Task brief:
The required output is the lines from the one with "Where should I" through the end of the data, repeated verbatim, with no pictures included.

- Opening Delimiter -

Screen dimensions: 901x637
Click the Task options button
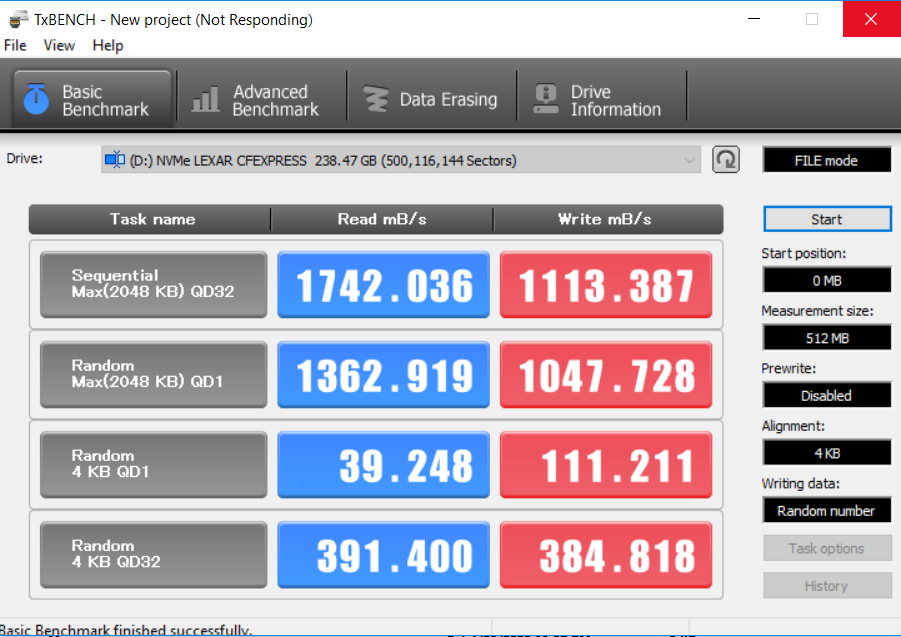pos(826,548)
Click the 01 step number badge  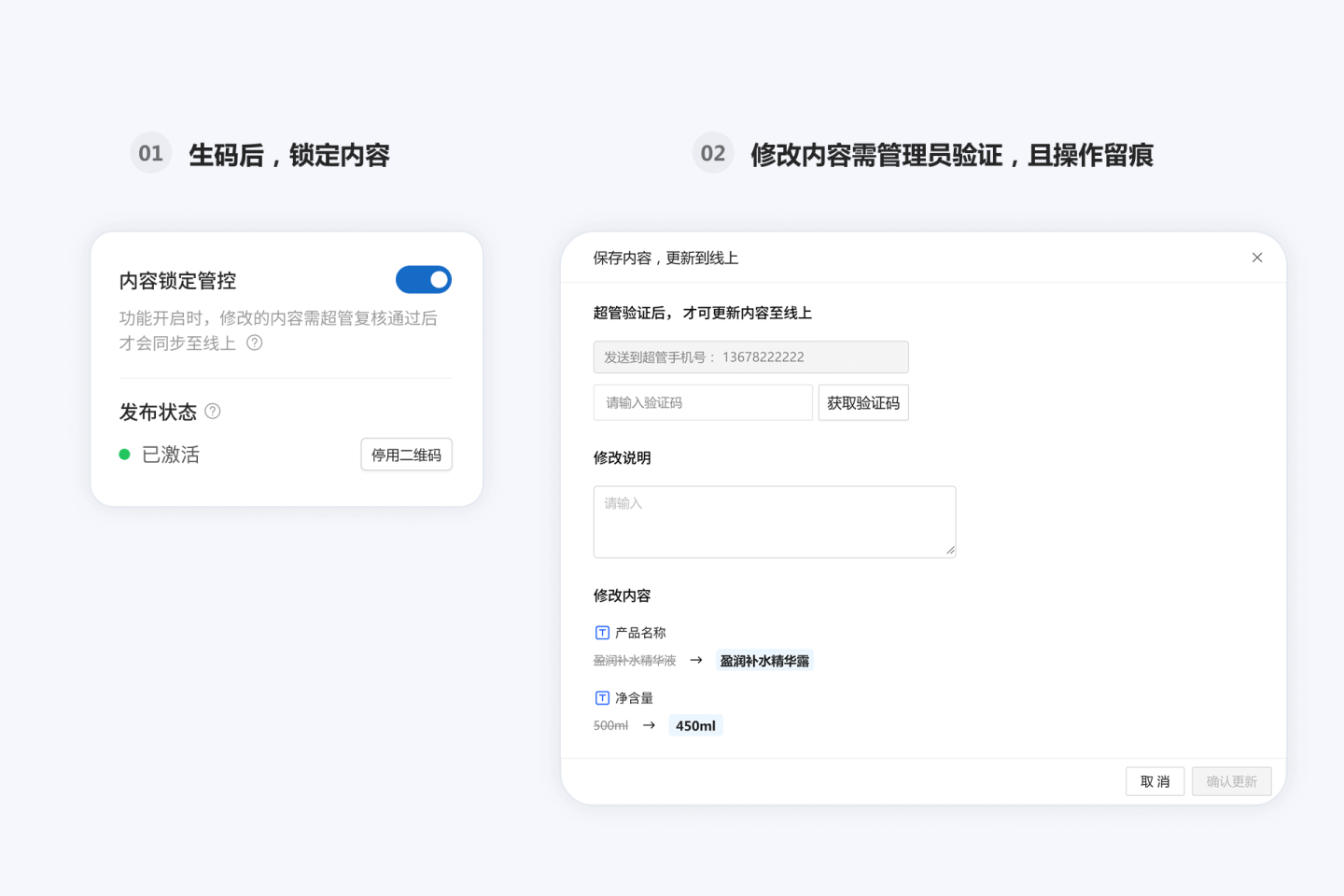point(150,153)
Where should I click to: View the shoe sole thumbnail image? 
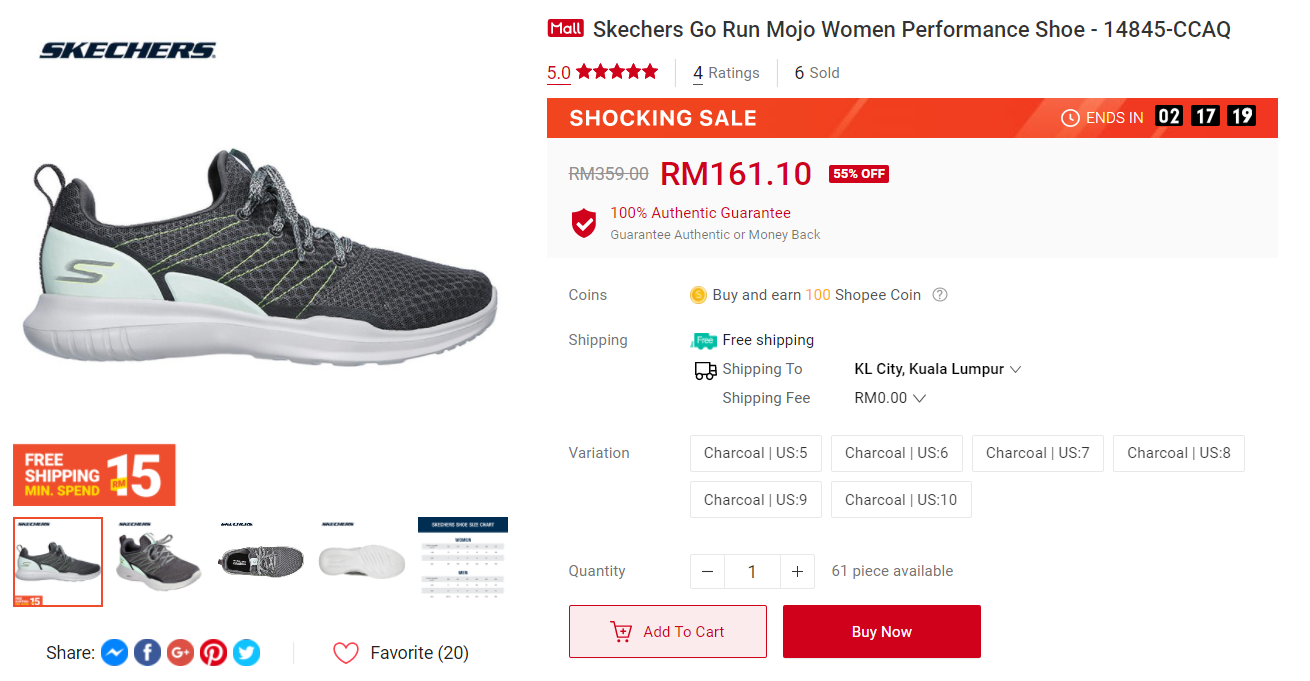point(362,561)
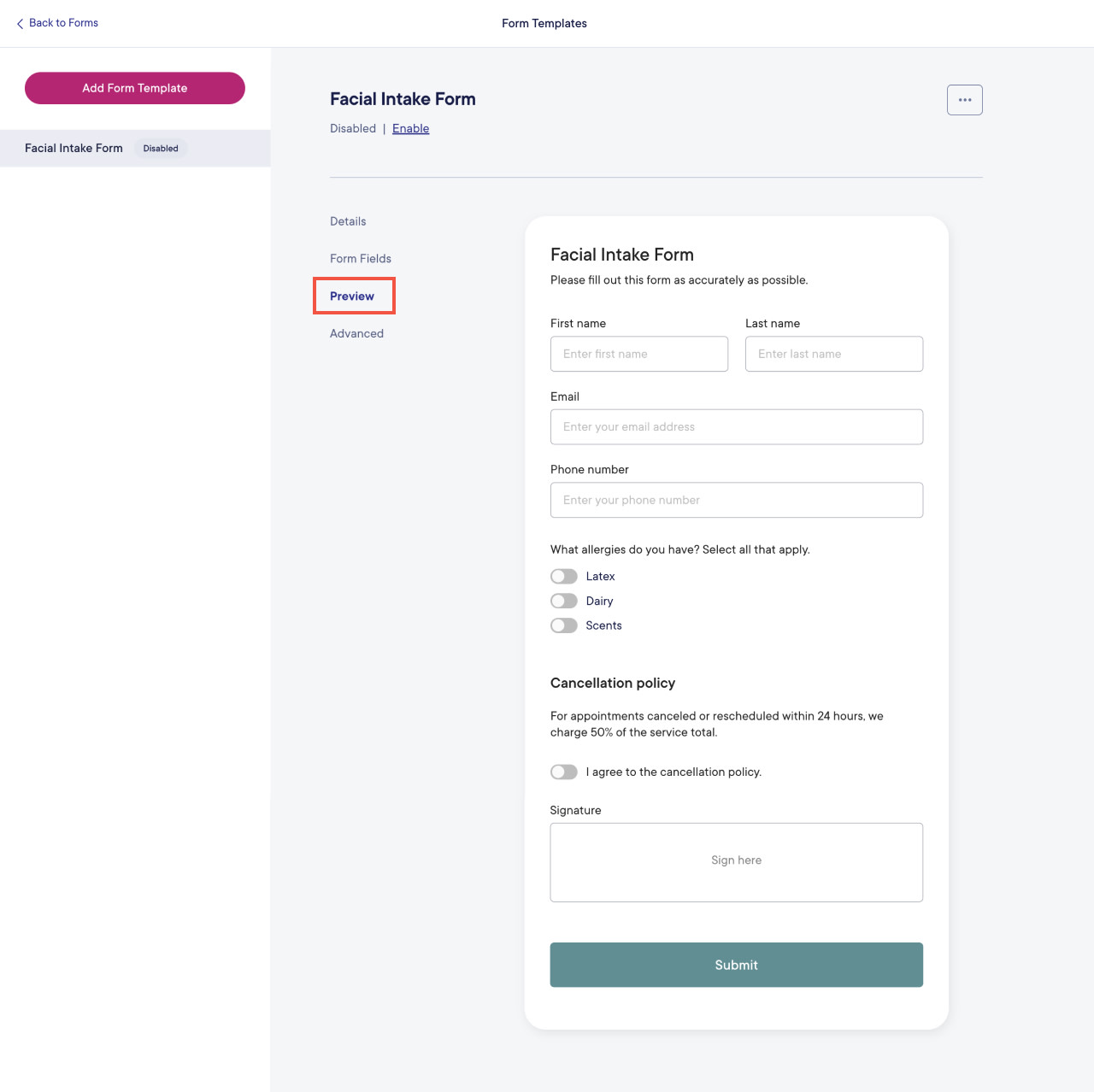This screenshot has width=1094, height=1092.
Task: Click the back chevron arrow icon
Action: pyautogui.click(x=21, y=23)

- Closing Delimiter -

Output for this task:
Where should I click to: View the shoe sole thumbnail image? 
point(362,561)
This screenshot has width=1094, height=1092.
Task: Click the back chevron arrow icon
Action: pyautogui.click(x=21, y=23)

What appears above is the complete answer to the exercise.